Previously we mostly support .vv operands for intrinsics where
there was a .vv instruction. Othewise we only supported scalar
operands for the .vx and .vf instructions. The C interface defines
.vv intrinsics even when an instruction doesn't exist since the
operands can be swapped to use another instruction. We were going
to handle this in the frontend, but I think it makes the IR interface
confusing. So this patch proposes to handle all the .vv cases in
the backend by swapping operands where needed.
I've also added vmsge(u) intrinsics with support .vv, .vx, and .vi.
.vv will swap operands and use vmsle().vv. .vi will adjust the
immediate and use .vmsgt(u).vi. For .vx we need to use the
two multiple instruction sequences from the V extension spec.
For unmasked vmsge(u).vx we use
vmslt{u}.vx vd, va, x
For cases where mask and maskedoff are the same value then we have
vmsge{u}.vx v0, va, x, v0.t which is the vd==v0 case whichi
requires a temporary so we use:
vmslt{u}.vx vt, va, x; vmandnot.mm vd, vd, vt
For other masked cases we use this sequence.

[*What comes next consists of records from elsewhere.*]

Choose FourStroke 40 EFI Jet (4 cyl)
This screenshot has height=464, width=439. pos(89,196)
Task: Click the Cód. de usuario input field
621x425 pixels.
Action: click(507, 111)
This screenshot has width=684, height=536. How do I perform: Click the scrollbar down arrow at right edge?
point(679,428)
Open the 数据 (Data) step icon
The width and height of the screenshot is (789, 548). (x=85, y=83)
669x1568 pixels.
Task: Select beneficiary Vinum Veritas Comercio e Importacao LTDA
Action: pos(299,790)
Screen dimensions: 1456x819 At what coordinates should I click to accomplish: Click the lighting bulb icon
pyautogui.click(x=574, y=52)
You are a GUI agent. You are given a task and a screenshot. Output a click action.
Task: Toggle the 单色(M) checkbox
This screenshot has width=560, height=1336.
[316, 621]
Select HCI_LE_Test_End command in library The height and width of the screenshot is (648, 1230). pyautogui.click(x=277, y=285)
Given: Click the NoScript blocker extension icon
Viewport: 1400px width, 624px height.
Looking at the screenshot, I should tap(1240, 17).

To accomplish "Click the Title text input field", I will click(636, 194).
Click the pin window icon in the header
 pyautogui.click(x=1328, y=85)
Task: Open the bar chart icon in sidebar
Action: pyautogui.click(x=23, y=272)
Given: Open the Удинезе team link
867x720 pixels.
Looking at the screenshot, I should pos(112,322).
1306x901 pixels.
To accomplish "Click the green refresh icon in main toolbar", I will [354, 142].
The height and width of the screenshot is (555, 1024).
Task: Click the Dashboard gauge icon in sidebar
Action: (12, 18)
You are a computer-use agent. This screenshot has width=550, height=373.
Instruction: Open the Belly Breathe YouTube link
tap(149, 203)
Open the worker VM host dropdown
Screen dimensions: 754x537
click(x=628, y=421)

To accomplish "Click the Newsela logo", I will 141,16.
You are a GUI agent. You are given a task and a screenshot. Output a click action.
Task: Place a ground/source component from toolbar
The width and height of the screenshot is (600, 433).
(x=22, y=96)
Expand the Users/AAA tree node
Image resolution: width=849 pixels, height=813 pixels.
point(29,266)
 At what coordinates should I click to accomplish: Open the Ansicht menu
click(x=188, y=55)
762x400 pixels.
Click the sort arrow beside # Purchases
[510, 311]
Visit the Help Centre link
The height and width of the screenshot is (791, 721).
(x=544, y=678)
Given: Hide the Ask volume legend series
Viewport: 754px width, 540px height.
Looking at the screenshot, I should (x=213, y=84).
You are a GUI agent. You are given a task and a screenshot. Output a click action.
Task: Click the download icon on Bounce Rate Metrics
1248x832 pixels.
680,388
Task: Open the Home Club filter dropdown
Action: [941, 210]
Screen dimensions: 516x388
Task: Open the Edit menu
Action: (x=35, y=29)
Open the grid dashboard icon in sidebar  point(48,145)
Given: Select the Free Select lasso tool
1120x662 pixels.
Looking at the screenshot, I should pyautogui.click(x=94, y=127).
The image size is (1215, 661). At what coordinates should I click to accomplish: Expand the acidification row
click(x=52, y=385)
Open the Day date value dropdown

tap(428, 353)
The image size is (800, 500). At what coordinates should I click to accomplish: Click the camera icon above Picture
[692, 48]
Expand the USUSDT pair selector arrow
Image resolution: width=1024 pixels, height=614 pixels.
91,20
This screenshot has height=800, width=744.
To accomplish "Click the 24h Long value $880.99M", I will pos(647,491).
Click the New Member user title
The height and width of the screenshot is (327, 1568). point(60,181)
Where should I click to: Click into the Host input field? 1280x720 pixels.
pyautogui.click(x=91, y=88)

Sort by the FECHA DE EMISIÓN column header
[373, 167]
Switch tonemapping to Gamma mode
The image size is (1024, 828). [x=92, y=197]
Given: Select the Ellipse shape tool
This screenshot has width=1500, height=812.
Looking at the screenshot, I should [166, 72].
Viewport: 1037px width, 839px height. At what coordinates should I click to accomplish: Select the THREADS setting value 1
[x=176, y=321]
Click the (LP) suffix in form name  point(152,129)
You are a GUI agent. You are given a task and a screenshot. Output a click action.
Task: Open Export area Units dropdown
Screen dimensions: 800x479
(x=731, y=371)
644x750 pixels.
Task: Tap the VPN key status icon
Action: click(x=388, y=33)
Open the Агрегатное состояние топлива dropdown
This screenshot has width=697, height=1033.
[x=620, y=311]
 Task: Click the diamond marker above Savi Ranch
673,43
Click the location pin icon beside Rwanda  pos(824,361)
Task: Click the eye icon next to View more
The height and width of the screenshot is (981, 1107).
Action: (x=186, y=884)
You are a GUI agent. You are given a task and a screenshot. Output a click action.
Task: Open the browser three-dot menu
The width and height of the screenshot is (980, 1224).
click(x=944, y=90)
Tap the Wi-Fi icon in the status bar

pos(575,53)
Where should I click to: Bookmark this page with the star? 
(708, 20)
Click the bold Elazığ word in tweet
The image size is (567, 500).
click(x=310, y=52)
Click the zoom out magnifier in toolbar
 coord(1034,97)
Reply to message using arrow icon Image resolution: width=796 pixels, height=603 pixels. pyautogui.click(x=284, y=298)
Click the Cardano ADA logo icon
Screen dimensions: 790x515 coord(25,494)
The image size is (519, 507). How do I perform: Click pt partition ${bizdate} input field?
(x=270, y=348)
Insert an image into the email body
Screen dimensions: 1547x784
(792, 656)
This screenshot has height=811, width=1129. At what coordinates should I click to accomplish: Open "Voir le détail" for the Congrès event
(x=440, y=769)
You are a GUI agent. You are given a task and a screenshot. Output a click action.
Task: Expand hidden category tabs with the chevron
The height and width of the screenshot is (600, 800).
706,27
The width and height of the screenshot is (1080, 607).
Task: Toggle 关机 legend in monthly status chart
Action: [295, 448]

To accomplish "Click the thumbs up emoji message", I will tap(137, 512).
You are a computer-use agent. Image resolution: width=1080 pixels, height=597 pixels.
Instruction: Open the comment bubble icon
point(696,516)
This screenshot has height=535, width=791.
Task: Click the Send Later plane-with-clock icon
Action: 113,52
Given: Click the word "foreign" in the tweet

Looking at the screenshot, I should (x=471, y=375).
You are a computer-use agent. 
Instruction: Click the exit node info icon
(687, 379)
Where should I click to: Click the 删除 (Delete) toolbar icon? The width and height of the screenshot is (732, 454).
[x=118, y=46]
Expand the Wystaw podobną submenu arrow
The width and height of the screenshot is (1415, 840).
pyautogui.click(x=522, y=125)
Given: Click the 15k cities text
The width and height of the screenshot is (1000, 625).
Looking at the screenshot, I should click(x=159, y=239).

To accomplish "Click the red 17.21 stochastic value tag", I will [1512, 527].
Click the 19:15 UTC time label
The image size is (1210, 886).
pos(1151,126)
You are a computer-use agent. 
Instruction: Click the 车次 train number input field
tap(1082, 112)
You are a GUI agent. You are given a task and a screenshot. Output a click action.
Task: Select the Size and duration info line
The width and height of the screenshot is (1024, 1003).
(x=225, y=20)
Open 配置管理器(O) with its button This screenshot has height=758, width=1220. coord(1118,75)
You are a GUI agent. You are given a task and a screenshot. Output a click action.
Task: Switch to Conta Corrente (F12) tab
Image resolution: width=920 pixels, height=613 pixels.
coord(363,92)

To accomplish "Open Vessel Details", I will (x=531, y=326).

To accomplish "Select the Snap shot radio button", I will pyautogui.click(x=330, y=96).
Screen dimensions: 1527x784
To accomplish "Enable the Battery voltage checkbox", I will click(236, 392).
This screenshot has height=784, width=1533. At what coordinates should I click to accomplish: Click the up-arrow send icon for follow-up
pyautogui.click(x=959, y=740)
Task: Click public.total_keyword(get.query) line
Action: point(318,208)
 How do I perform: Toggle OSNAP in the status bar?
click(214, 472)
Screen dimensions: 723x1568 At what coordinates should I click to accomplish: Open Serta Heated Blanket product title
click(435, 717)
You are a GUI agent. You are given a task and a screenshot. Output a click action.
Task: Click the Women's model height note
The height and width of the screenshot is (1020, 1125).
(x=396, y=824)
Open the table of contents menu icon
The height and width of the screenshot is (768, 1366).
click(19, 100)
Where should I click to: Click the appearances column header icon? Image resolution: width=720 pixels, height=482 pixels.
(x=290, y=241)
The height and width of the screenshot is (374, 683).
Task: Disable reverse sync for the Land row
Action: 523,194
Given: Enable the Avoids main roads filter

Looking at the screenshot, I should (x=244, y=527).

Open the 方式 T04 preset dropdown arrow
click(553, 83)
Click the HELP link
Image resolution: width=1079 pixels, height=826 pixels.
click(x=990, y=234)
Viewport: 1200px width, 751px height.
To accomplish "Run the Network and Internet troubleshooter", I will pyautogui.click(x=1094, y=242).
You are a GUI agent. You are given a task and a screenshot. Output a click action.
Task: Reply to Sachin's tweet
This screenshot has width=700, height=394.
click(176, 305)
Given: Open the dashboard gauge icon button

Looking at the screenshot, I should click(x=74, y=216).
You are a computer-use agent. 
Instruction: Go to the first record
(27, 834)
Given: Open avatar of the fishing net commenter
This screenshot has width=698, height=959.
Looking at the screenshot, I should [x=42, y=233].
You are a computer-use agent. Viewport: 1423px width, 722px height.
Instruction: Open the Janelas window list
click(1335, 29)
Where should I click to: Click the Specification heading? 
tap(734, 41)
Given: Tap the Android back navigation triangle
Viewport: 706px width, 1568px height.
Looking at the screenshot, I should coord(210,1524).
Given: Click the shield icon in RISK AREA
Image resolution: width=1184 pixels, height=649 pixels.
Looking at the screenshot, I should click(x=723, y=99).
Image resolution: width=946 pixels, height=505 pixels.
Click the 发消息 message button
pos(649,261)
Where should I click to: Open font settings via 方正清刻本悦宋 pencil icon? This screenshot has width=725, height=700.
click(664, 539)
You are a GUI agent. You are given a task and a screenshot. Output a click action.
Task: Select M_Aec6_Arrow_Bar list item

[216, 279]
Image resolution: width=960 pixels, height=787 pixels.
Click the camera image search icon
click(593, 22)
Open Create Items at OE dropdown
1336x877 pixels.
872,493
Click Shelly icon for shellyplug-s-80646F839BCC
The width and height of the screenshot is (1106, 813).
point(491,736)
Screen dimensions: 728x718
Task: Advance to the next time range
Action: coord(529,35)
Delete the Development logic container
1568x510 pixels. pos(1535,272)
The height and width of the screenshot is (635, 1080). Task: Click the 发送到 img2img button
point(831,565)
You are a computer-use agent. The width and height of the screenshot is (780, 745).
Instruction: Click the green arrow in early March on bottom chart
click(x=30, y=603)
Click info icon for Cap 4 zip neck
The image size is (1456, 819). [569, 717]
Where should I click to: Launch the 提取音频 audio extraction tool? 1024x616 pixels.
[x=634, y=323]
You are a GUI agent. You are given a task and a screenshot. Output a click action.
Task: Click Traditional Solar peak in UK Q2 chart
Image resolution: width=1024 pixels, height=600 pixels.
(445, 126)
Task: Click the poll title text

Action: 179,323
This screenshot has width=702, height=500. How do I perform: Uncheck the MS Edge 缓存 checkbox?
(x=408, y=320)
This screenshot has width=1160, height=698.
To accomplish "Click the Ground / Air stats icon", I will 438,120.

vmslt{u}.vx vd, va, x, v0.t; vmxor.mm vd, vd, v0
We trust that register allocation will prevent vd in vmslt{u}.vx
from being v0 since v0 is still needed by the vmxor.
Note we end up using v9 as third operand of the vmxor instead of v0. But it's ok because we copied v9 to v0 before the vmslt.vx so v9 and v0 are the same value. Neither v9 or v0 were affected by the vmslt.vx.